### [DOCUMENT PASSAGE]
————————

One other thing, and that of the first importance, was also made clear by this new array of evidence. When the barony of Arizona had been given to Don Miguel its included total of so many square leagues and varas of land had been particularly specified as “ancient” leagues and varas, which were half again as big as those which Reavis had first mistakenly used in his computations. The dimensions of the barony were not a mere 49½ by 149½ miles; the correct measurements were 75 miles deep by 225 wide. To use easily locatable map points, it stretched from the Four Peaks to Picacho Pass, and from just east of the confluence of the Gila and the Salt to just west of Silver City, New Mexico. As for its area, instead of being about that of New Jersey, it was roughly that of New Jersey and New Hampshire combined.

Reavis thoroughly understood that a lie gains face if it is backed by another lie. Don Miguel had asked two successors of the original royal donor to confirm his title to the barony, thus furnishing an excuse for more substantiating documents. Reavis carried out this theory with respect to the two wills which he forged.

The First Baron of Arizona had lived to the unusual age of 116, giving him ample’ time to leave a codicil which repeated his original intention of leaving the barony to his son. The latter also attached a codicil to his will, just before he died in Madrid. In this he reiterated that the infant Dona Sofia was to get every square vara of the baronial estate.

————————

### [PROVIDED DATA]
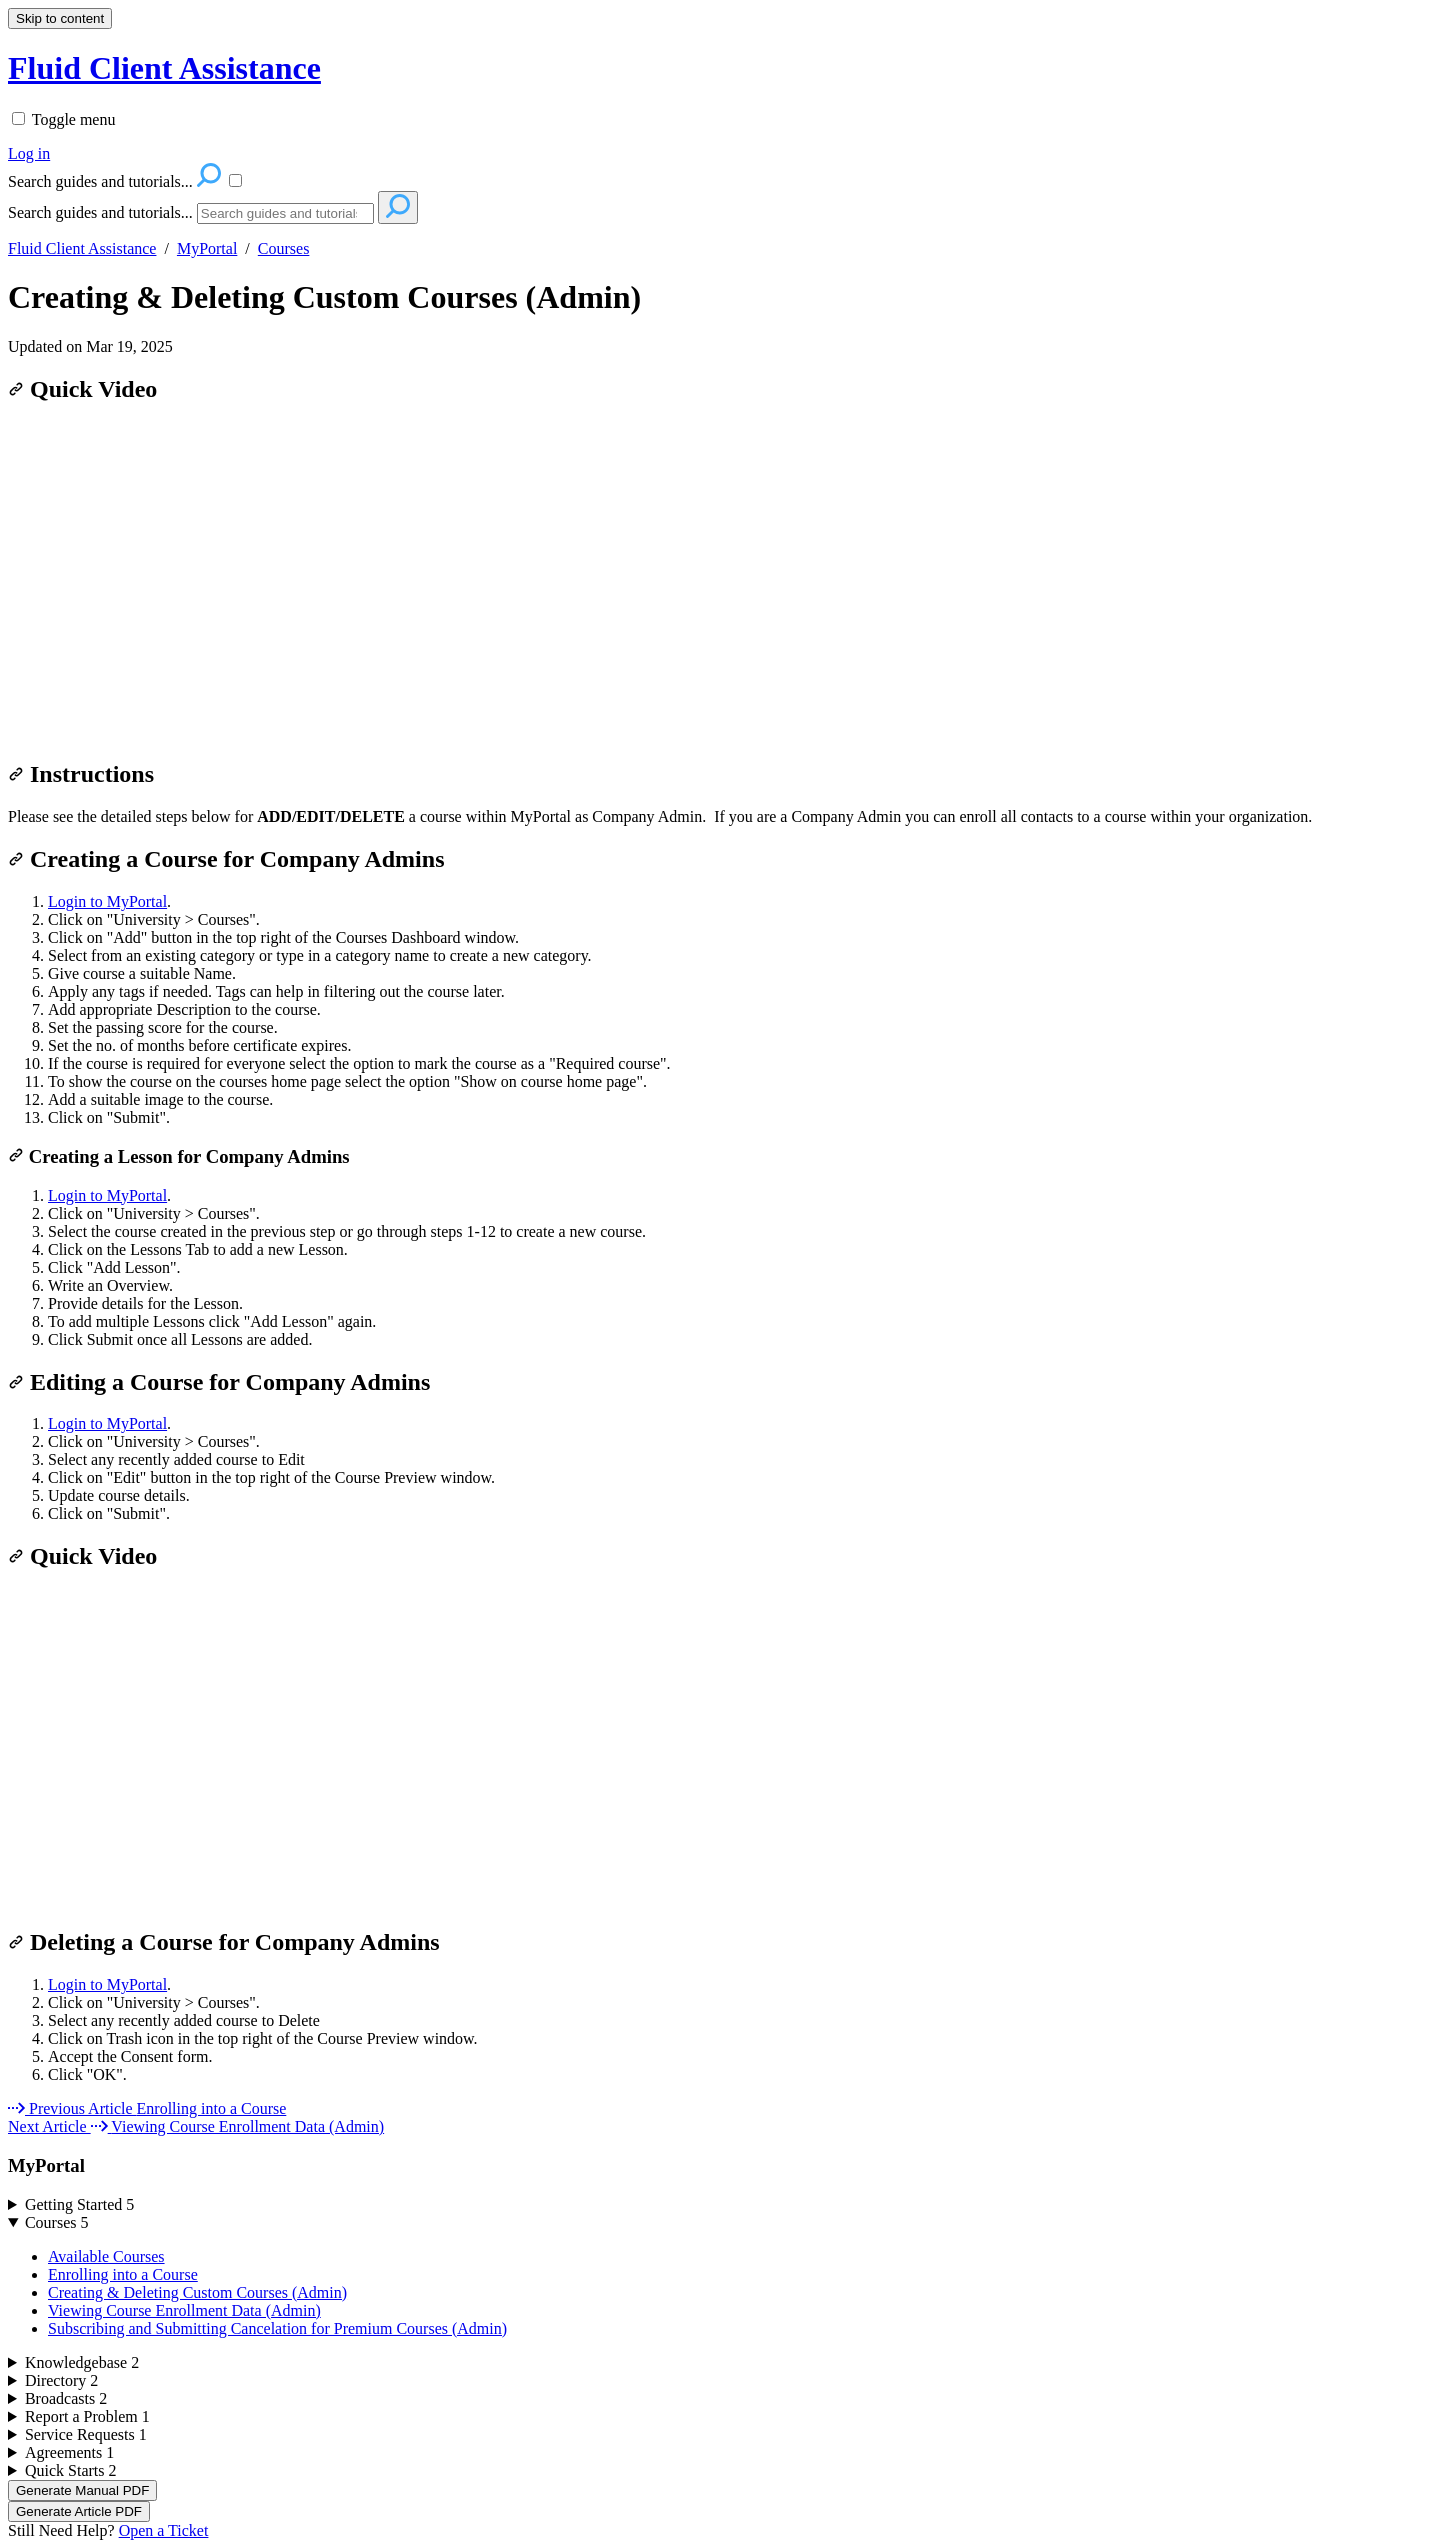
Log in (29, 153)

————————

### [WORK TO DO]
1 – In the passage about the Barony of Arizona, what were the correct measurements of the barony?
2 – Pick up the passage about the Barony of Arizona after its last sentence and continue it.

### [RESPONSES TO THE TASKS]
1 – It was 75 miles deep by 225 miles wide.

2 –
With the area of threatened territory more than doubled, the defensive energy of the United States increased in proportion. Correspondence with Spain and Mexico had served only to confirm the seriousness of the situation. Every copy which Reavis exhibited found recognition in a duly filed original. In desperation the State Department dispatched a trio of special agents to study this material at first hand. William H. Tipton and Severo Mallet-Prevost were hustled off to Madrid, while Levi A. Hughes was entrusted with studying the Mexican records.

Reavis, in the meantime, was making the government collect testimony in his own favor in the Court of Private Land Claims, Chief Justice Joseph R. Reed presiding. Beginning in San Francisco in October of 1890, he had produced numerous witnesses who supported every statement he had made relative to the birth of Dona Sofia, the departure of the Second Baron of Arizona for Spain, and his speedy death there.

As these and other witnesses, examined in May of 1893, had been very well paid, it is not surprising that they vouched for statements previously made by Reavis. What is remarkable, however, is that they made such good witnesses. Or rather it would have been astonishing if they had been coached by anybody else. Only a master swindler could have schooled them to hit the right note between remembering distant events too carefully and not being uncertain about the principal points at issue.

Finally Reavis pulled a skillful bilingual act; in Mexico he had all the royal decrees pertaining to the Peralta grant printed in Spanish, complete with all the notarized statements swearing to their authenticity, later published in San Francisco under the name of Muniments of Title .

During that same year of 1893 the suit to collect $10,000,000 from the United States of America was formally pressed in the Court of Private Land Claims, this time in Santa Fe. By then Reavis had been seigneur of his barony for ten years, and far from gaining anything in the long struggle against him, the federal government had lost ground, both figuratively and literally.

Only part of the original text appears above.